In the "What motorsports moment are you proud of?" thread, there was this comment.
Mr. Peabody said:
I'm so overwhelmed by the sheer number of motorsports moments I'm not proud of to actually think of one I am.
And, yeah, I'm sure we all have a moment or two where we've made a complete fool of ourselves while behind the wheel of a racecar.
Mine was the time I co-drove my friend Scott's Focus RS. The FLR SCCA was holding a team event, where you had to pick a team of 3 drivers, each in a different class, and you accumulated points depending on your standing. It was in late October in New York, so the conditions were cold, and I decided it would be best not to try and run my supercharged Miata on nearly-corded BFG Rivals in 40 degree weather. So my friend Scott was running his Focus RS in Pro, and was looking for another teammate and I asked if I could run his Focus RS in D/Street, and then we would try and find a third on the day of.
That morning, we found our third, our friend Joe in his G/Street Focus ST, and dubbed ourselves "Team Sole Focus". My friend Scott gave me a rundown of all the bells and whistles of his RS and upon mentioning the RS-unique bumper that was hand-laid in Germany with a multi-week lead time and 4-stage blue paint, said we should probably be careful not to punt any cones in the cold weather and break said front bumper. I especially made a note, because while I don't think Scott would expect me to buy him a new bumper, I'd feel guilty as hell.

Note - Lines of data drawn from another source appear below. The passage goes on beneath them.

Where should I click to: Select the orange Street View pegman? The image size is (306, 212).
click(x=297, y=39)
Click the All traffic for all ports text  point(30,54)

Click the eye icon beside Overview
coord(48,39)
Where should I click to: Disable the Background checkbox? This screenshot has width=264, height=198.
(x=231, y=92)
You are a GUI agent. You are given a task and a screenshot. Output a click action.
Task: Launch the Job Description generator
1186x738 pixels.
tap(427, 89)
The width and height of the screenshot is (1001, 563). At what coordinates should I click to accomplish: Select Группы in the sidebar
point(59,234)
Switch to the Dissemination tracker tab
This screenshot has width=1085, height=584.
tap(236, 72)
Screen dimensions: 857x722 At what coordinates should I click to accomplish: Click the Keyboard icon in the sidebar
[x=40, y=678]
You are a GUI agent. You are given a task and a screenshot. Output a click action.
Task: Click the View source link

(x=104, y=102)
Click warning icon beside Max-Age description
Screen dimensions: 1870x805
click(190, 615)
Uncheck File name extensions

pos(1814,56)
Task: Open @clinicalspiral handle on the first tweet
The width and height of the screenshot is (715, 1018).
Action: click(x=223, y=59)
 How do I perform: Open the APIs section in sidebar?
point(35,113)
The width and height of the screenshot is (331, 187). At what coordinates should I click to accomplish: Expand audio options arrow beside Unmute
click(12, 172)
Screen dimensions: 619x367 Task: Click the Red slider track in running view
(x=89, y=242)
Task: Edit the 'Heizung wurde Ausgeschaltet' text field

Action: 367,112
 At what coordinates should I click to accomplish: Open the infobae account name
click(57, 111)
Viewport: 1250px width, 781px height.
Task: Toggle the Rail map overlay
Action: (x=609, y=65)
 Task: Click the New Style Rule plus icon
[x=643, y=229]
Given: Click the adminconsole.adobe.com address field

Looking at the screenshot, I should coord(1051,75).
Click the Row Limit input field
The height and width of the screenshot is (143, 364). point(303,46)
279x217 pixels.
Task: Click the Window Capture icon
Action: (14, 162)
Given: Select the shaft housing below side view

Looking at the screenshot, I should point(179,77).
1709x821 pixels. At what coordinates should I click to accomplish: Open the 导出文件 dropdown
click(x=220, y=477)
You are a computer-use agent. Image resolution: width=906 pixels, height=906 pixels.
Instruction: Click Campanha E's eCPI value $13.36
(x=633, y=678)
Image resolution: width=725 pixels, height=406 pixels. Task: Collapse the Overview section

I was in the first run group, and Scott was doing course work. I decided to play it safe with my first run and just acquaint myself with the car, since I'm used to driving a very analog RWD car. I kept it clean for the half the course, and then decided to get on the throttle and see what the car had through one very fast segment. The car got a little ahead of my hand speeds though, and the OEM tires were also not very happy on the Seneca Army Depot surface, and so the very last cone in the slalom I center-punched with the front bumper and launched into low orbit. And it was right in front of the work station that Scott was working at. Oops. I came back into grid and discovered that fortunately I didn't damage the front bumper, but I still felt pretty sheepish when Scott later joked "That was a hell of a power move. You miss every cone on course and then blast one right in front of me."
Already feeling dumb, I got to my last morning run without hitting any more cones, although my times were pretty dismal because I just could not get a handle on the car. The course had a weird start interval and you pretty much had to go exactly when the green flag was thrown, or else you had to wait for the course to completely clear of the cars ahead of you. I was anxious about this and was pretty jittery on the starting line, not wanting to snarl everything up. The flagman threw a green flag and somehow I stalled the car, but I'd had enough juice that the car lurched forward and rolled into the starting beams. I panicked and tried to get it restarted as fast as possible, and then by power-cycling it, I reset the driving mode from Track Mode to Normal Mode, although I didn't know it. I got going, didn't snarl up traffic, but then part way through the course the traction control started kicking in and pulling power, at which point I realized it had reset itself to Normal Mode.
Our team results ended up being all around disastrous, although I was somehow the only one to grab points, and we renamed our team from "Team Sole Focus" to "Team UnFocused"
So, TLDR, plastered a cone in front of the car's owner after being told to be careful not to hit a cone early in the morning, then stalled said car on the start line, then coasted into the timing lights while I tried to restart it, then further blew the run because I forgot to put it in the correct driving mode.